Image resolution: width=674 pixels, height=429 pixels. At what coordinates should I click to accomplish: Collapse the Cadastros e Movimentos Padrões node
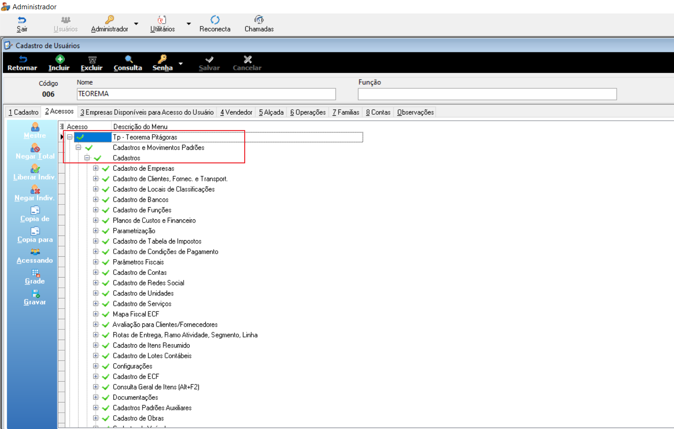(x=78, y=148)
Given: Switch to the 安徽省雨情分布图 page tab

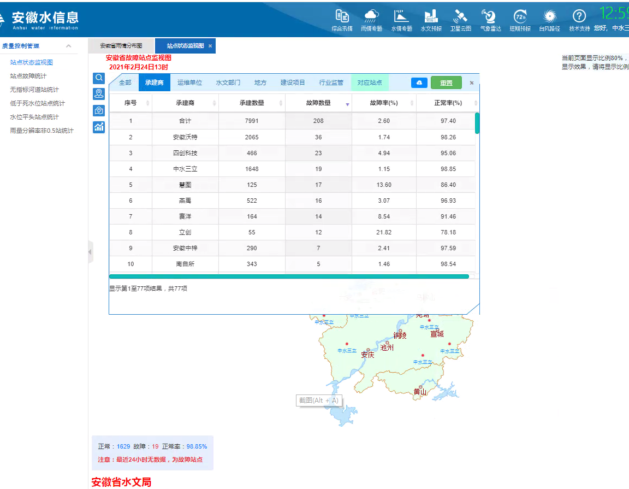Looking at the screenshot, I should [121, 46].
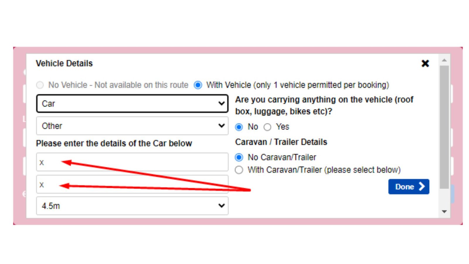
Task: Open the 4.5m length dropdown
Action: pyautogui.click(x=132, y=206)
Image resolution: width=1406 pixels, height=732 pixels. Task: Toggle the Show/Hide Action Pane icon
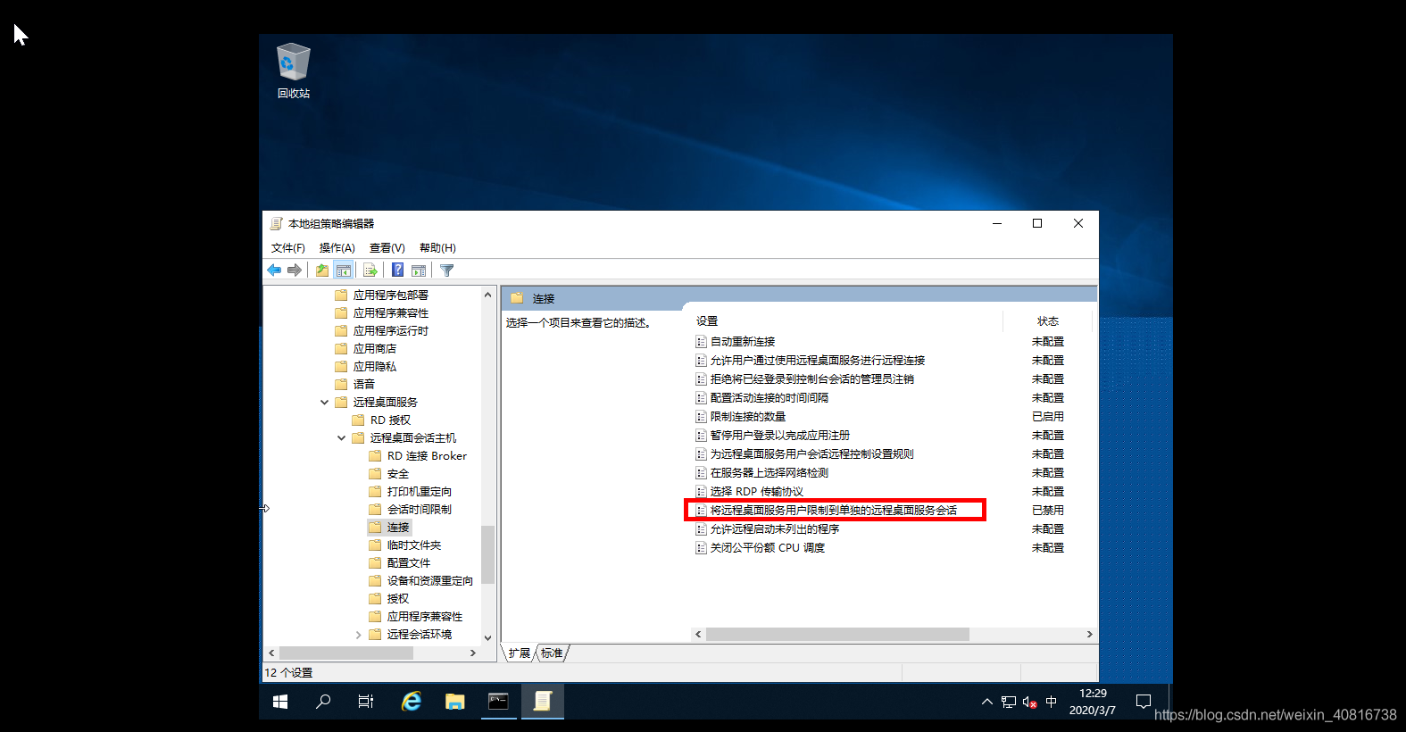coord(419,270)
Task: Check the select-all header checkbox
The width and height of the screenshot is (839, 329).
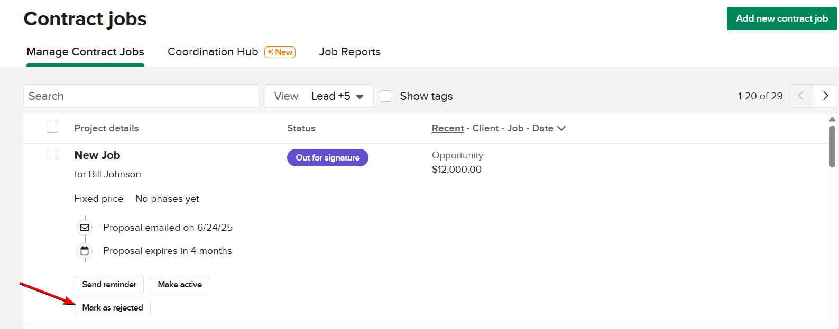Action: click(52, 127)
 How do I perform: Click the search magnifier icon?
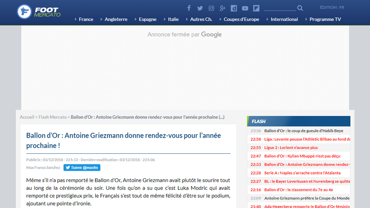point(300,8)
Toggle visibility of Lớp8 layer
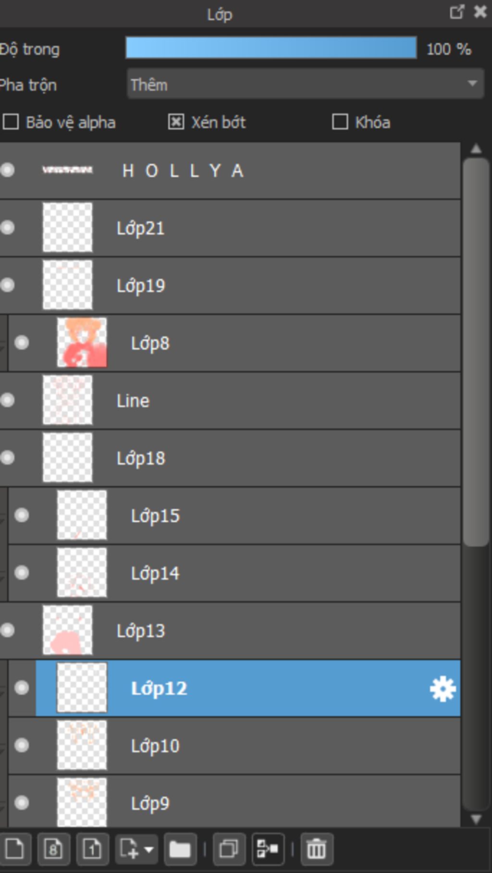 (22, 343)
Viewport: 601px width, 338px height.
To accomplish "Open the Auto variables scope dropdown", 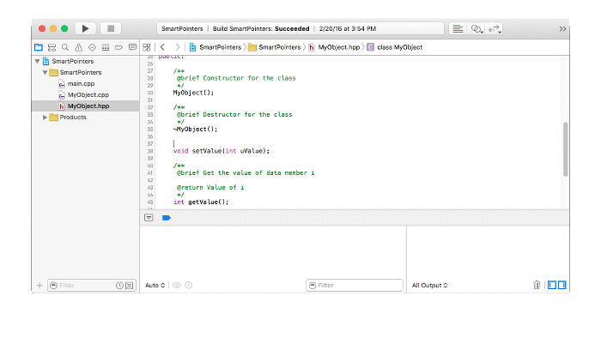I will click(x=155, y=285).
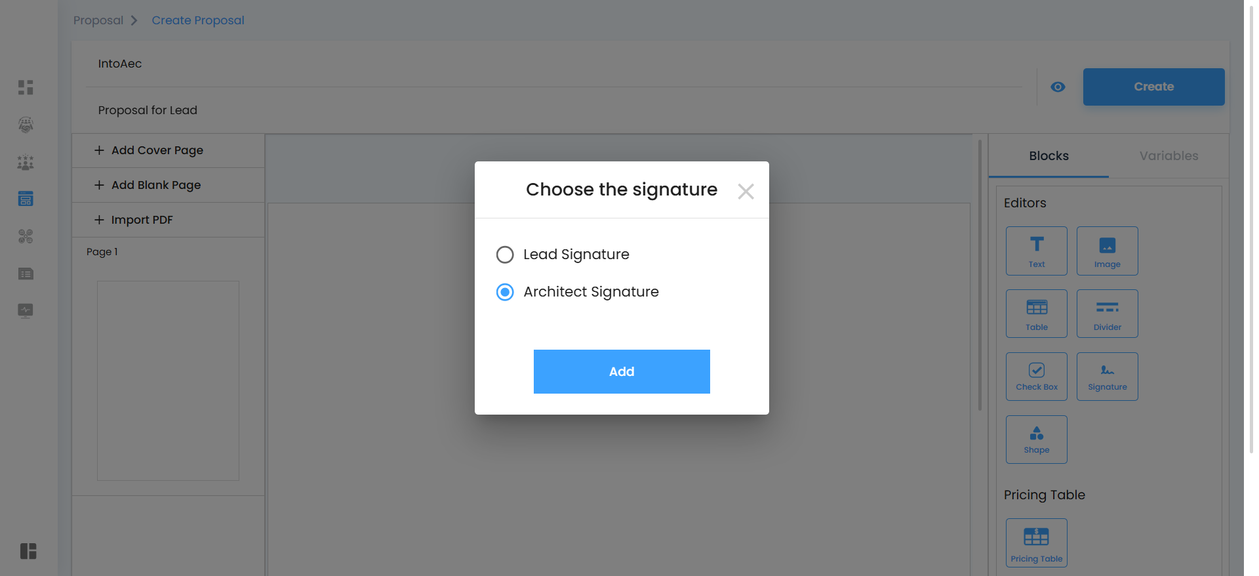Select the Architect Signature radio option
Screen dimensions: 1259x576
click(x=505, y=292)
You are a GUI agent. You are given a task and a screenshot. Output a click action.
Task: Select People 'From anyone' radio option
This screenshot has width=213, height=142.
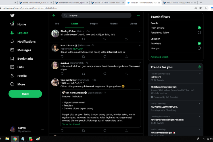tap(199, 28)
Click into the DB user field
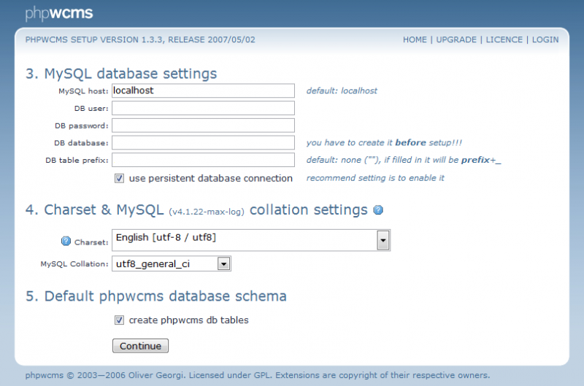The image size is (584, 386). (x=203, y=108)
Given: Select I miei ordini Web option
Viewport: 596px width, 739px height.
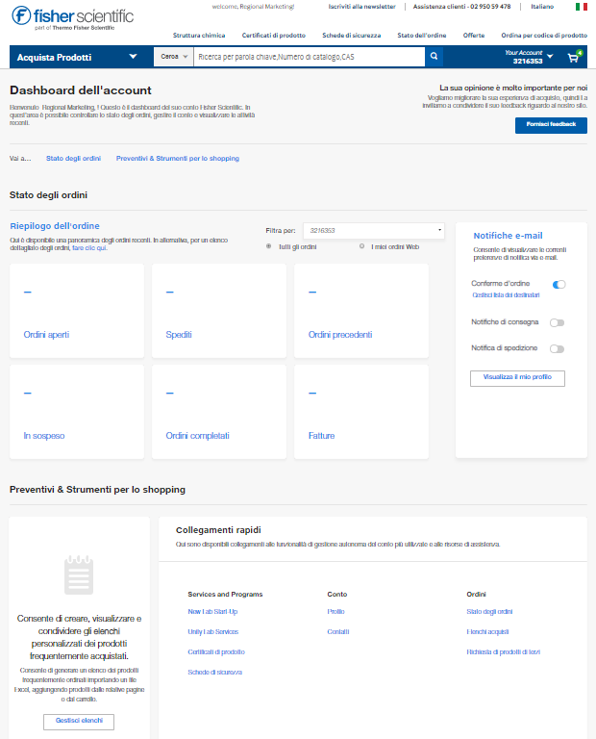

What is being asked
Only the lines from the one with "Task: Select People" through the final line of the entries above should be transcribed, exactly and without pictures.

Your response
Task: Select People 'From anyone' radio option
This screenshot has width=213, height=142.
tap(199, 28)
Click into the DB user field
The image size is (584, 386). (x=203, y=108)
Given: Select I miei ordini Web option
Viewport: 596px width, 739px height.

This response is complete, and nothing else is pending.